-- Assignment --
Here you must reproduce each line of the data exactly.

[Saved data entries]
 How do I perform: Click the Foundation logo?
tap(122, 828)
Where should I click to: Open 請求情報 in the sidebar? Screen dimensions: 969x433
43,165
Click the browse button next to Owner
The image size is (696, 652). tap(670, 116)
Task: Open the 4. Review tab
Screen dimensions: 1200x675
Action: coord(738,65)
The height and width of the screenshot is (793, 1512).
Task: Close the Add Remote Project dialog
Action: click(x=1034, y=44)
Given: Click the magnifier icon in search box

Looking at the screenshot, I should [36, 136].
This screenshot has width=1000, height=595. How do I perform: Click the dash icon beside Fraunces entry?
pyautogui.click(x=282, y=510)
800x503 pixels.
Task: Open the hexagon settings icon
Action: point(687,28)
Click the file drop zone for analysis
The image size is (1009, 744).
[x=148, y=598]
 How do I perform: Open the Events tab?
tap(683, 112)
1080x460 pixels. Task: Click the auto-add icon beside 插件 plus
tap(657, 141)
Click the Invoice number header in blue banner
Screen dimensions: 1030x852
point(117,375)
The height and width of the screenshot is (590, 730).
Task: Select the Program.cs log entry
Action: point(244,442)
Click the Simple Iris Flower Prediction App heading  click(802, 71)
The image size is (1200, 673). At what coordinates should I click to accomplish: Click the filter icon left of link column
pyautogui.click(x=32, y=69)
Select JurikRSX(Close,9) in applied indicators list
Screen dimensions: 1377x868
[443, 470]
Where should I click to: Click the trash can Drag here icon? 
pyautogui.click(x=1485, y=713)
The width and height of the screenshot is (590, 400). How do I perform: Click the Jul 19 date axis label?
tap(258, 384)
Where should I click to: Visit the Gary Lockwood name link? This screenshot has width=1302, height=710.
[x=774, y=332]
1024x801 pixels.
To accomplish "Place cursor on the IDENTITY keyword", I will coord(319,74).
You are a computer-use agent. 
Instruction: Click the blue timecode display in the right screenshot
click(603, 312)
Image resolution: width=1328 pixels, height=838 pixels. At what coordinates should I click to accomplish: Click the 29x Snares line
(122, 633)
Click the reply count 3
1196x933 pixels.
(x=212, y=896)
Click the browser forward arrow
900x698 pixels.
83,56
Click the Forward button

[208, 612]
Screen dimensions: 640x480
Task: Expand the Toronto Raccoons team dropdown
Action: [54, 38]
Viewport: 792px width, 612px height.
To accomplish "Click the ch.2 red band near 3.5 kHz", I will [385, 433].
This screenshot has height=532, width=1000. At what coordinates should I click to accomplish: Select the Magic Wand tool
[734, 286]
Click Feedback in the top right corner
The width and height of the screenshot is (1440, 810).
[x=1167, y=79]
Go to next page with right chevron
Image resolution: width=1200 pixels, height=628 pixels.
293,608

-- Exercise result --
 How do I perform: Click the Foundation logo?
tap(122, 828)
Where should I click to: Open 請求情報 in the sidebar? Screen dimensions: 969x433
43,165
Click the browse button next to Owner
The image size is (696, 652). tap(670, 116)
Task: Open the 4. Review tab
Screen dimensions: 1200x675
Action: coord(738,65)
The height and width of the screenshot is (793, 1512).
Task: Close the Add Remote Project dialog
Action: click(x=1034, y=44)
Given: Click the magnifier icon in search box

Looking at the screenshot, I should [36, 136].
This screenshot has width=1000, height=595. How do I perform: Click the dash icon beside Fraunces entry?
pyautogui.click(x=282, y=510)
800x503 pixels.
Task: Open the hexagon settings icon
Action: point(687,28)
Click the file drop zone for analysis
The image size is (1009, 744).
[x=148, y=598]
 How do I perform: Open the Events tab?
tap(683, 112)
1080x460 pixels. Task: Click the auto-add icon beside 插件 plus
tap(657, 141)
Click the Invoice number header in blue banner
Screen dimensions: 1030x852
point(117,375)
The height and width of the screenshot is (590, 730).
Task: Select the Program.cs log entry
Action: point(244,442)
Click the Simple Iris Flower Prediction App heading  click(802, 71)
The image size is (1200, 673). At what coordinates should I click to accomplish: Click the filter icon left of link column
pyautogui.click(x=32, y=69)
Select JurikRSX(Close,9) in applied indicators list
Screen dimensions: 1377x868
[443, 470]
Where should I click to: Click the trash can Drag here icon? 
pyautogui.click(x=1485, y=713)
The width and height of the screenshot is (590, 400). How do I perform: Click the Jul 19 date axis label?
tap(258, 384)
Where should I click to: Visit the Gary Lockwood name link? This screenshot has width=1302, height=710.
[x=774, y=332]
1024x801 pixels.
To accomplish "Place cursor on the IDENTITY keyword", I will coord(319,74).
You are a computer-use agent. 
Instruction: Click the blue timecode display in the right screenshot
click(603, 312)
Image resolution: width=1328 pixels, height=838 pixels. At what coordinates should I click to accomplish: Click the 29x Snares line
(122, 633)
Click the reply count 3
1196x933 pixels.
(x=212, y=896)
Click the browser forward arrow
900x698 pixels.
83,56
Click the Forward button

[208, 612]
Screen dimensions: 640x480
Task: Expand the Toronto Raccoons team dropdown
Action: [54, 38]
Viewport: 792px width, 612px height.
To accomplish "Click the ch.2 red band near 3.5 kHz", I will [385, 433].
This screenshot has height=532, width=1000. At what coordinates should I click to accomplish: Select the Magic Wand tool
[734, 286]
Click Feedback in the top right corner
The width and height of the screenshot is (1440, 810).
[x=1167, y=79]
Go to next page with right chevron
Image resolution: width=1200 pixels, height=628 pixels.
293,608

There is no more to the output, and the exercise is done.